Text only, exactly as given: reproduce the entries below without their pictures.
-- Dataset excerpts follows --
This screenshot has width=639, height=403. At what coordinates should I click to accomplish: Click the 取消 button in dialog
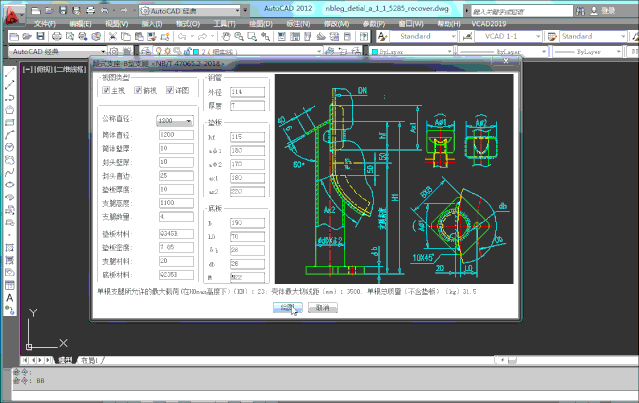pyautogui.click(x=322, y=308)
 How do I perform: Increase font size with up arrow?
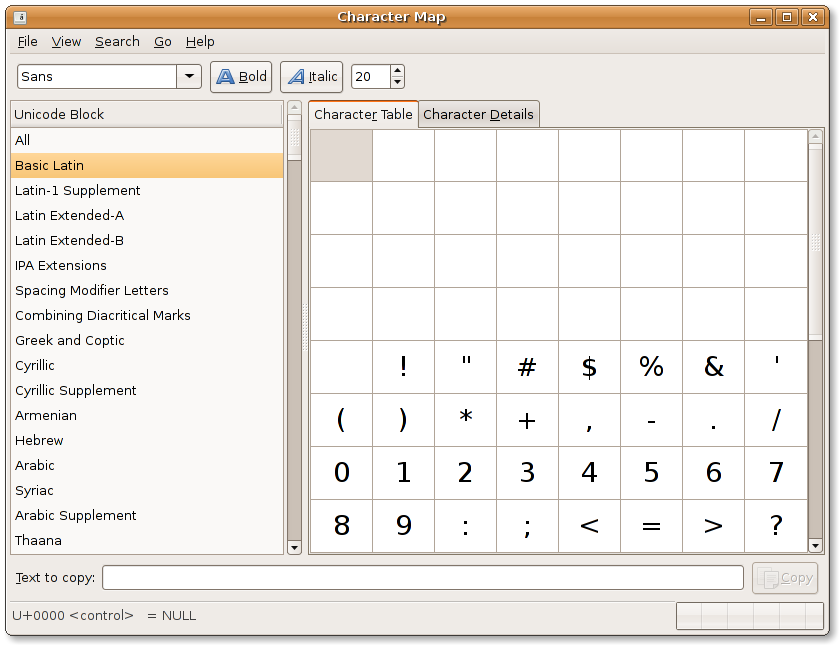[397, 71]
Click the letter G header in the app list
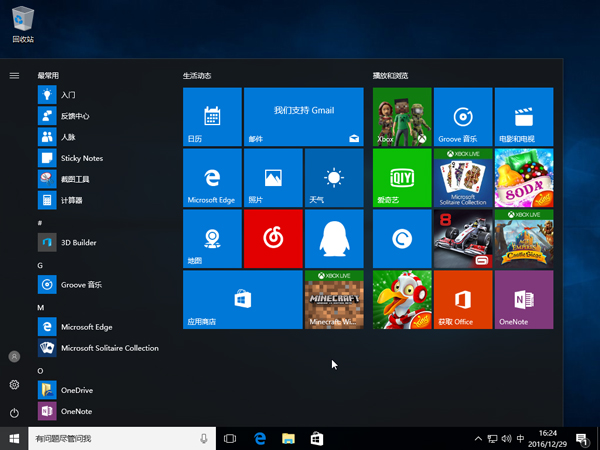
-- Dataset excerpts concluded --
▶ **Response**
This screenshot has width=639, height=403. At what coordinates should I click to accomplish: Click the 取消 button in dialog
pyautogui.click(x=322, y=308)
 How do I perform: Increase font size with up arrow?
[397, 71]
Click the letter G header in the app list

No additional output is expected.